What Do Neural Networks Really Learn? Exploring the Brain of an AI Model

What Do Neural Networks Really Learn? Exploring the Brain of an AI Model (www.youtube.com)
from UraniumBlazer@lemm.ee to technology@lemmy.world on 14 Jun 2024 18:36
https://lemm.ee/post/34609635

Neural networks have become increasingly impressive in recent years, but there’s a big catch: we don’t really know what they are doing. We give them data and ways to get feedback, and somehow, they learn all kinds of tasks. It would be really useful, especially for safety purposes, to understand what they have learned and how they work after they’ve been trained. The ultimate goal is not only to understand in broad strokes what they’re doing but to precisely reverse engineer the algorithms encoded in their parameters. This is the ambitious goal of mechanistic interpretability. As an introduction to this field, we show how researchers have been able to partly reverse-engineer how InceptionV1, a convolutional neural network, recognizes images.

#technology

threaded - newest

PipedLinkBot@feddit.rocks on 14 Jun 2024 18:37 next collapse

Here is an alternative Piped link(s):

https://piped.video/jGCvY4gNnA8?si=S4koY5QBcuSFEfbP

Piped is a privacy-respecting open-source alternative frontend to YouTube.

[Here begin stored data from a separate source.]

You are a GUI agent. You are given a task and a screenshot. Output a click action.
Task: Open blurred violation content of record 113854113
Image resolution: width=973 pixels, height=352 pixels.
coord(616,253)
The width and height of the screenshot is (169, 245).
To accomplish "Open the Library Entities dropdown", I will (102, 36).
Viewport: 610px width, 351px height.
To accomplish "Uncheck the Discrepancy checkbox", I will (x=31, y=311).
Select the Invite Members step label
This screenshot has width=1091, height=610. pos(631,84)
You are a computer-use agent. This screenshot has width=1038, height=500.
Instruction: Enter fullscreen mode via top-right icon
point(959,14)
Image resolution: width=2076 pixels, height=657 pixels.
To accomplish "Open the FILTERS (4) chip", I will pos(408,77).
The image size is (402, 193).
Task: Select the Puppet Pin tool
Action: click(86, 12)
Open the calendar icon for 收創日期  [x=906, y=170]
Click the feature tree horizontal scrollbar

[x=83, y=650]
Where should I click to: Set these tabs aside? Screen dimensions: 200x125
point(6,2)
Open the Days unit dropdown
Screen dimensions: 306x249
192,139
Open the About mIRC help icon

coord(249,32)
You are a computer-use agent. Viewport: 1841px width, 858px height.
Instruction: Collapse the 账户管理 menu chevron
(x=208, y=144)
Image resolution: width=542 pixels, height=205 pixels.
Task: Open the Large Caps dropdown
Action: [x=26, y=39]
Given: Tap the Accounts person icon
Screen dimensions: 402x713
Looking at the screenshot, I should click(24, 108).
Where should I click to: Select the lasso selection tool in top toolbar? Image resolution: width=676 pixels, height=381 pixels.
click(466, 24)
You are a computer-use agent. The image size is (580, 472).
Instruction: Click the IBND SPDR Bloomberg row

I’m open-source; check me out at GitHub.

QuarterSwede@lemmy.world on 15 Jun 2024 13:59 collapse

They absolutely do not learn and we absolutely do know how they work. It’s pretty simple.

Generative AI needs massive training sets that represent the kinds of things it’s asked to represent. Through the process of training, the AI learns the patterns in the data and can generate new data that fits within those patterns. It’s statistics all the way down. In the case of a Large Language Model (LLM) it’s always asking itself, “what’s the next most likely word to come after this previous word, and does that next word make sense within the context of the other words in the sentence?” The LLMs don’t necessarily understand a text as a text; that is, as a sequence of ideas unfolding logically but rather as a set of tokens that carry statistical weights.

jasonheppler.org/2024/05/23/i-made-this/

GamingChairModel@lemmy.world on 16 Jun 2024 21:45 collapse

Yes, but the tokens are more than just a stream of letters, and aren’t saved in the form of words. The information itself is organized into conceptual proximity to other concepts (and distinct from the text itself), and weighted in a way consistent with its training.

That’s why these models can use analogies and metaphors in a persuasive way, in certain contexts. Mix concepts that the training data has never been shown before, and these LLMs can still output something consistent with those concepts.

Anthropic played around with their own model, emphasizing or deemphasizng particular concepts to observe some unexpected behavior.

And we’d have trouble saying whether a model “knows” something if we don’t have a robust definition of when and whether a human brain “knows” something.